_Work order_
Could you set down only the lines from the one including "Task: Click Install" to the end of the records below, inclusive and exact, leaving pictures out?

_Data to examine_
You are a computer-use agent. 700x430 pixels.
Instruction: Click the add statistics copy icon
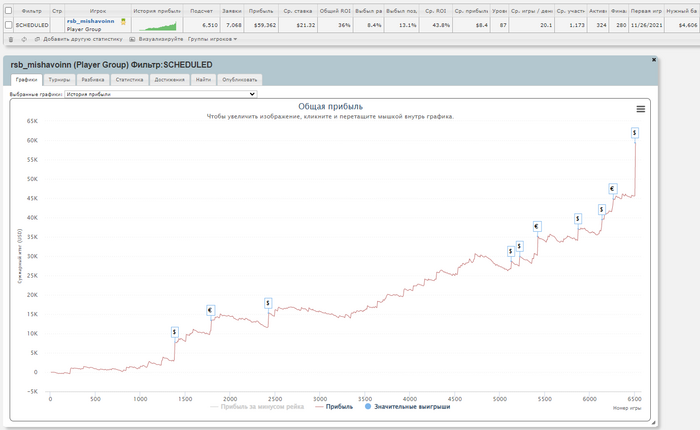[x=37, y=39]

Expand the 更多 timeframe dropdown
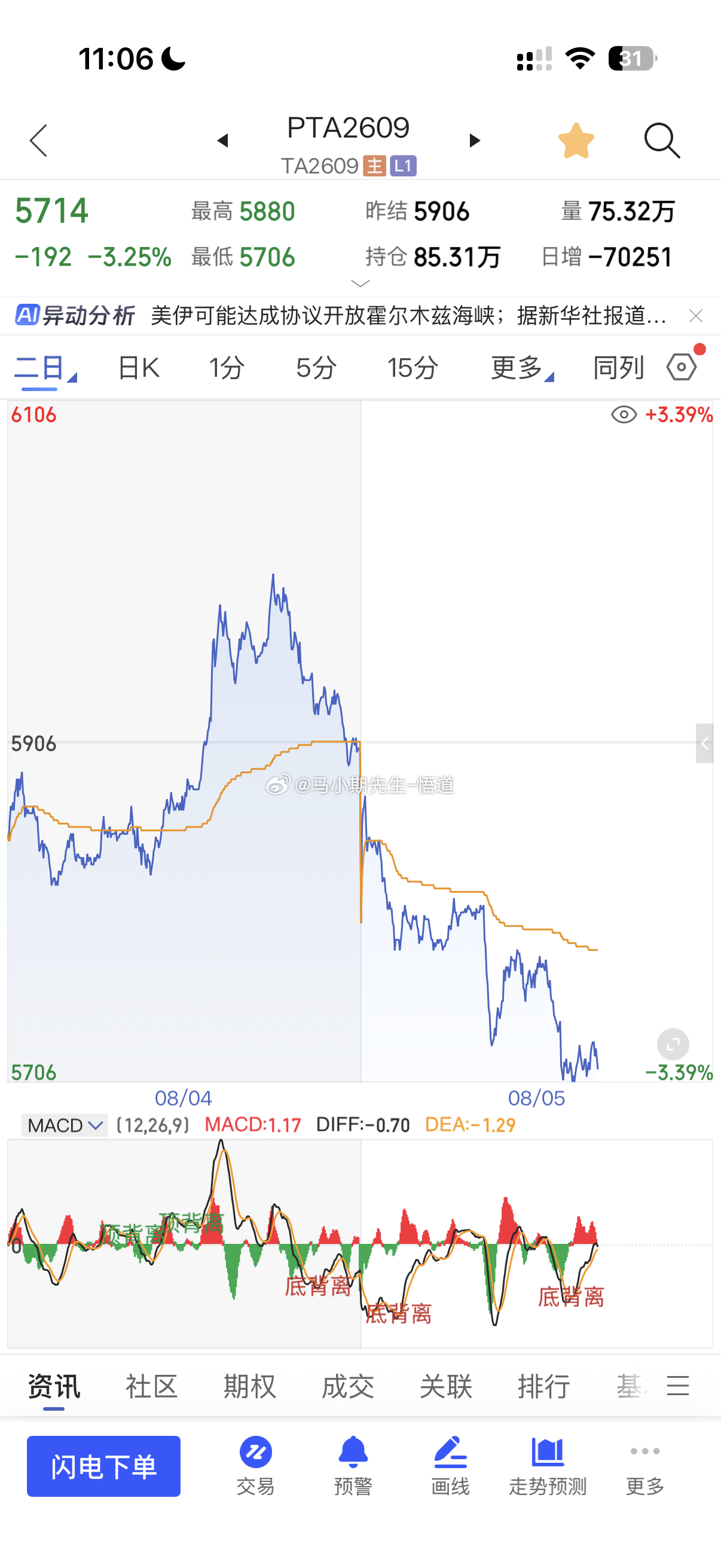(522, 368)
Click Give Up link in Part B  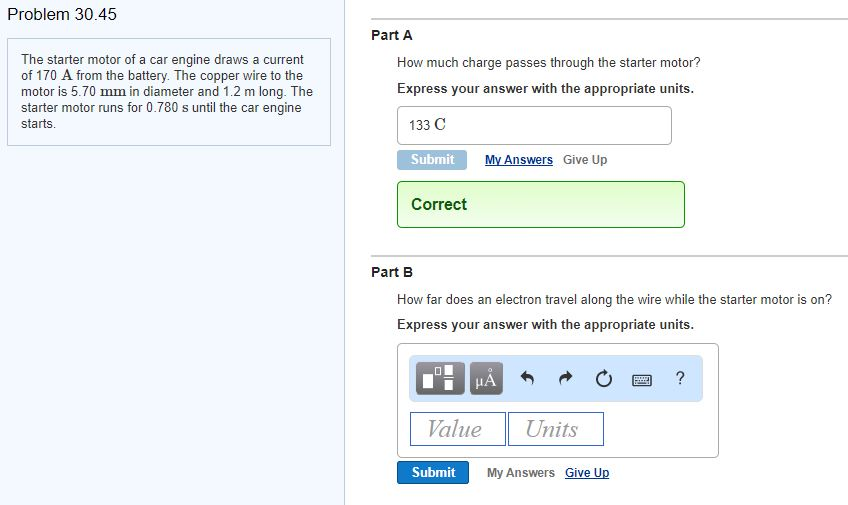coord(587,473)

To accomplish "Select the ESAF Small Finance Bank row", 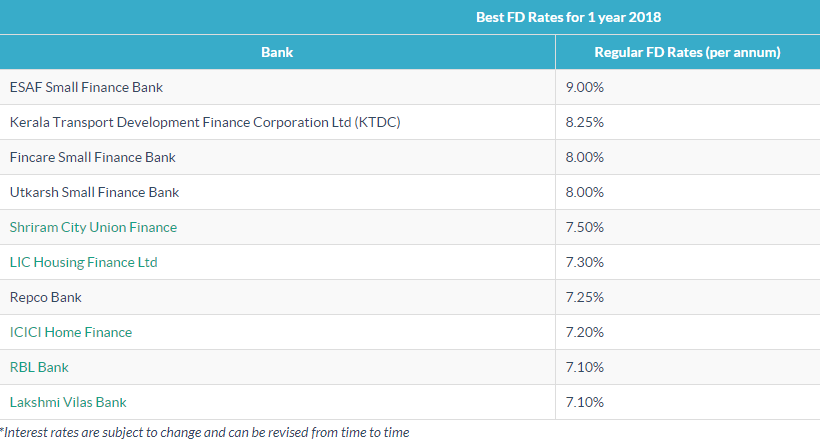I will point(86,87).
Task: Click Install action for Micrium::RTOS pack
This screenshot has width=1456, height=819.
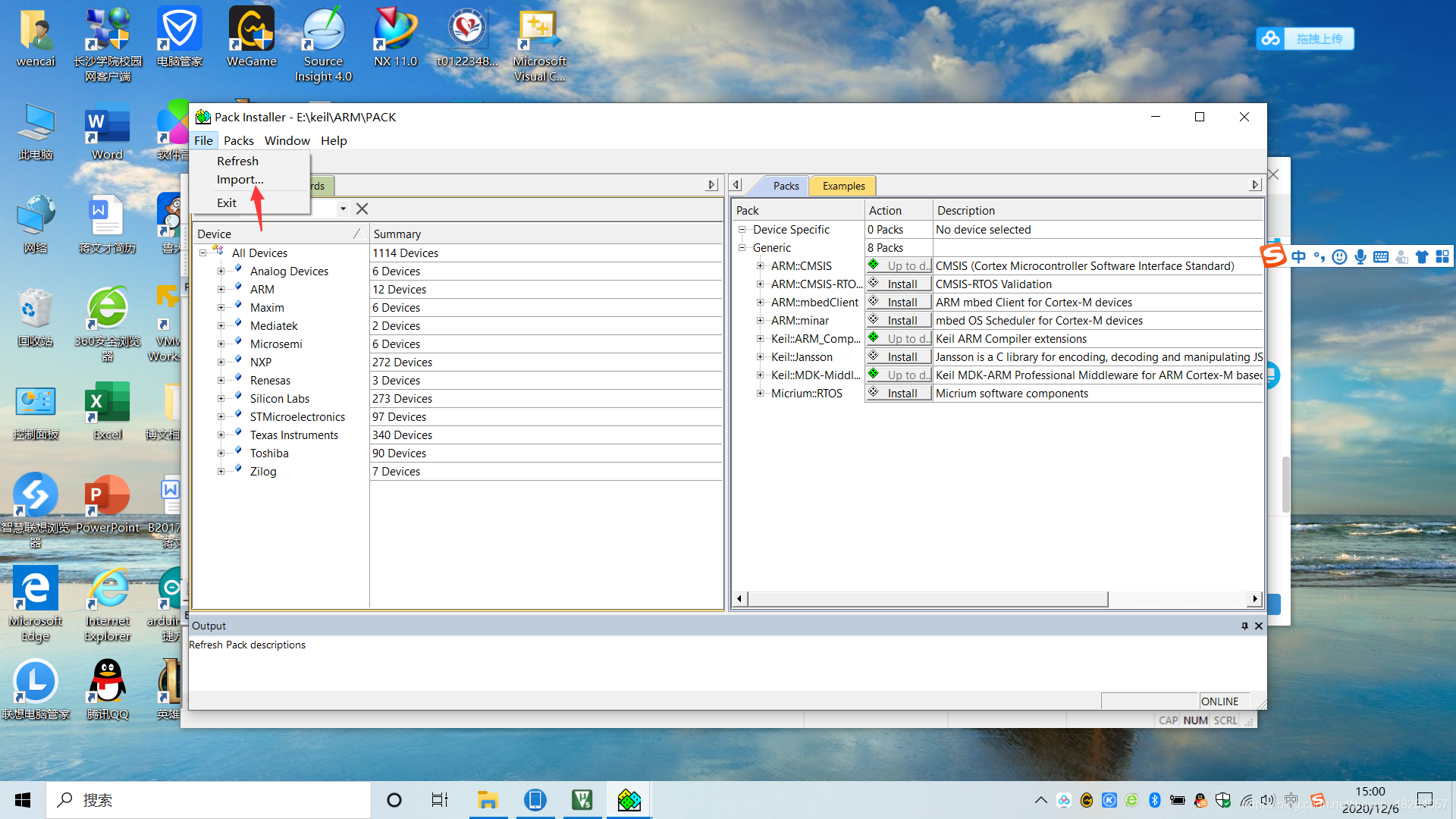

_Solved problem_
Task: Click Install action for Micrium::RTOS pack
This screenshot has width=1456, height=819.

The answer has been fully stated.